Responsibilities include:

• Counsel to Flagship’s company founders and early company leadership, providing strategic guidance to emergent Flagship companies (Flagship NewCos) as they develop brand, voice, foundational messaging and overall communication strategies. 
• Lead brand development/visual identity and website design and development for NewCos, working with and overseeing outside agencies.
• Design and execute bespoke, integrated communications strategies for company launches, including all written materials, media engagement, and all social media elements. Identify and oversee PR agency support, as needed.
• Design and lead execution of communications strategies for both NewCos and a set of more mature companies (Flagship GrowthCos), including milestone announcements, internal comms, social and digital media, speaking opportunities, and issues management, partnering closely with company leadership.

Other

• Work collaboratively with other Communications & Public Affairs team members.
• Participate in weekly Communications & Public Affairs team meetings and collaborate with team members as needed to support broader team priorities that span events, government relations, digital, internal communications, and media relations.
• Manage external resources such as design and agency partners.

Qualifications

• Bachelor’s degree. Advanced degree in a related life sciences field is preferred.
• Extensive leadership-level experience in a public relations agency or corporate communications environment. Experience in pharma and/or biotech, as well as some experience with/exposure to financial and transaction communications. 
• Experience working within and across multiple highly complex organizations, while understanding and addressing the needs of both.  
• Exceptional research, writing, editing, verbal and interpersonal communication skills.
• Proven media relations track record, as well as the ability to see industry trends and craft insights into effective media relations pitches. Knowledge of and existing relationships with media outside the sphere of traditional media outlets.
• Strong diplomatic and persuasive skills.
• High degree of professional versatility and hands-on capability with a willingness to meet challenges head-on.
• Experience leading in a complex environment that requires skillful engagement of multiple stakeholders and successful, resourceful, and creative navigation of ambiguity.
• Must have the proven ability to advise senior leaders effectively.
• Must have superior interpersonal and organizational skills, along with a demonstrated ability to think strategically and critically and consistently exercise sound judgment. 
• Proven track record of coordinating multiple programs simultaneously, moving projects forward, and developing and implementing creative, solution-oriented strategies while anticipating future demands and opportunities.

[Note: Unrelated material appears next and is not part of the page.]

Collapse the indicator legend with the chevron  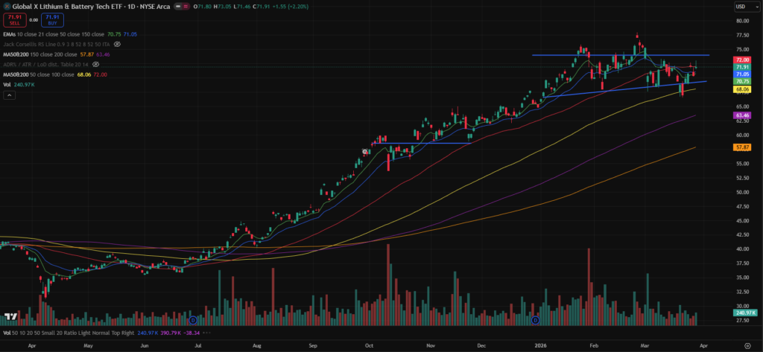7,96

The ideal candidate will also have:

• An aptitude for translating complex science into accessible and compelling narratives
• Experience building and leading effective communications campaigns for companies operating at the intersection of technology and science
• Creative mindset with a passion for innovative and impactful communications strategies
• A team player mentality and approach

#LI-NM1

The salary range for this role is $204,000 - $280,500. Compensation for the role will depend on a number of factors, including a candidate’s qualifications, skills, competencies, and experience. Flagship Pioneering currently offers healthcare coverage, annual incentive program, retirement benefits and a broad range of other benefits. Compensation and benefits information is based on Flagship Pioneering's good faith estimate as of the date of publication and may be modified in the future.